WORK INSTRUCTIONS:
Search the data for the word "computer" and copy every line that contains it.

[Stored items]
════════════════════

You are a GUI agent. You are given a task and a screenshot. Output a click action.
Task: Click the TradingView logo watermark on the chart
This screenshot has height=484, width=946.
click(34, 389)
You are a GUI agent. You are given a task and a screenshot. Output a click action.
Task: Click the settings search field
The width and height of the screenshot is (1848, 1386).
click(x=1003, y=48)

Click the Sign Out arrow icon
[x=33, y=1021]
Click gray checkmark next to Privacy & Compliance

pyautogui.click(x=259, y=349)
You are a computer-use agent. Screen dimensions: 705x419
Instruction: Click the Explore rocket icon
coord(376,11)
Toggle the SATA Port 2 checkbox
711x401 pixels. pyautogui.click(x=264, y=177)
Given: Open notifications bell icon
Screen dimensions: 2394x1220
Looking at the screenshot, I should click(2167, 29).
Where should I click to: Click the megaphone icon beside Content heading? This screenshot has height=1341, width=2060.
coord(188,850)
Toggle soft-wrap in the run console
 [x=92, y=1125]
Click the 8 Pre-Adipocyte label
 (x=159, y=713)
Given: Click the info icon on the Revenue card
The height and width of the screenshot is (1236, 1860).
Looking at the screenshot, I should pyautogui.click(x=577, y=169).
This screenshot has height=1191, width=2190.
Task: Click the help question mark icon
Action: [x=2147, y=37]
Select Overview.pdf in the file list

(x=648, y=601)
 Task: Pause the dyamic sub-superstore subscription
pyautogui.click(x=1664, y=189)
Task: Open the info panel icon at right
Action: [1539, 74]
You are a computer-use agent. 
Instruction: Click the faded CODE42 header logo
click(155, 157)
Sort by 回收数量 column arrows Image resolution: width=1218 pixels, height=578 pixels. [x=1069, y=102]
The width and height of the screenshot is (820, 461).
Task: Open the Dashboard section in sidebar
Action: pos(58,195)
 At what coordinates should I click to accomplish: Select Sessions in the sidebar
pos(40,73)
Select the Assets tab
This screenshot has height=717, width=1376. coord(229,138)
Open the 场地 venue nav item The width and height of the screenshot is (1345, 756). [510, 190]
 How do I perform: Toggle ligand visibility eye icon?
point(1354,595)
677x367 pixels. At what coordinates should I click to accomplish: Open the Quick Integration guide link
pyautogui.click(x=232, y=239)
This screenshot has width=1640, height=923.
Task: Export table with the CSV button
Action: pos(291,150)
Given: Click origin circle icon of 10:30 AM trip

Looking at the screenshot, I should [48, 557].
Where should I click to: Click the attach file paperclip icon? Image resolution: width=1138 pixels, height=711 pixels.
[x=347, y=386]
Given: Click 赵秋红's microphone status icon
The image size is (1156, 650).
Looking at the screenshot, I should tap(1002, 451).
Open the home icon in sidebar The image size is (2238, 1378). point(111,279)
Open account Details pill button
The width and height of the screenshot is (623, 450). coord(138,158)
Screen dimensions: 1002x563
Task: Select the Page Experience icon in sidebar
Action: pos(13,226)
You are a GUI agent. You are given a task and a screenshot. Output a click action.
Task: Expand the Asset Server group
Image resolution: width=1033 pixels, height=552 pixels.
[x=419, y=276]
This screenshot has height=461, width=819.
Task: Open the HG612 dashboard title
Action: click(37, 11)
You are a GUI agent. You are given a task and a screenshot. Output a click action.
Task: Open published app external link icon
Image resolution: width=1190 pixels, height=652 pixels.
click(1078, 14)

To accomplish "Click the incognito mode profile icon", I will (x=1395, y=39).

════════════════════

TASK OUTPUT:
You are a computer-use agent. Screen dimensions: 705x419
You are a computer-use agent. 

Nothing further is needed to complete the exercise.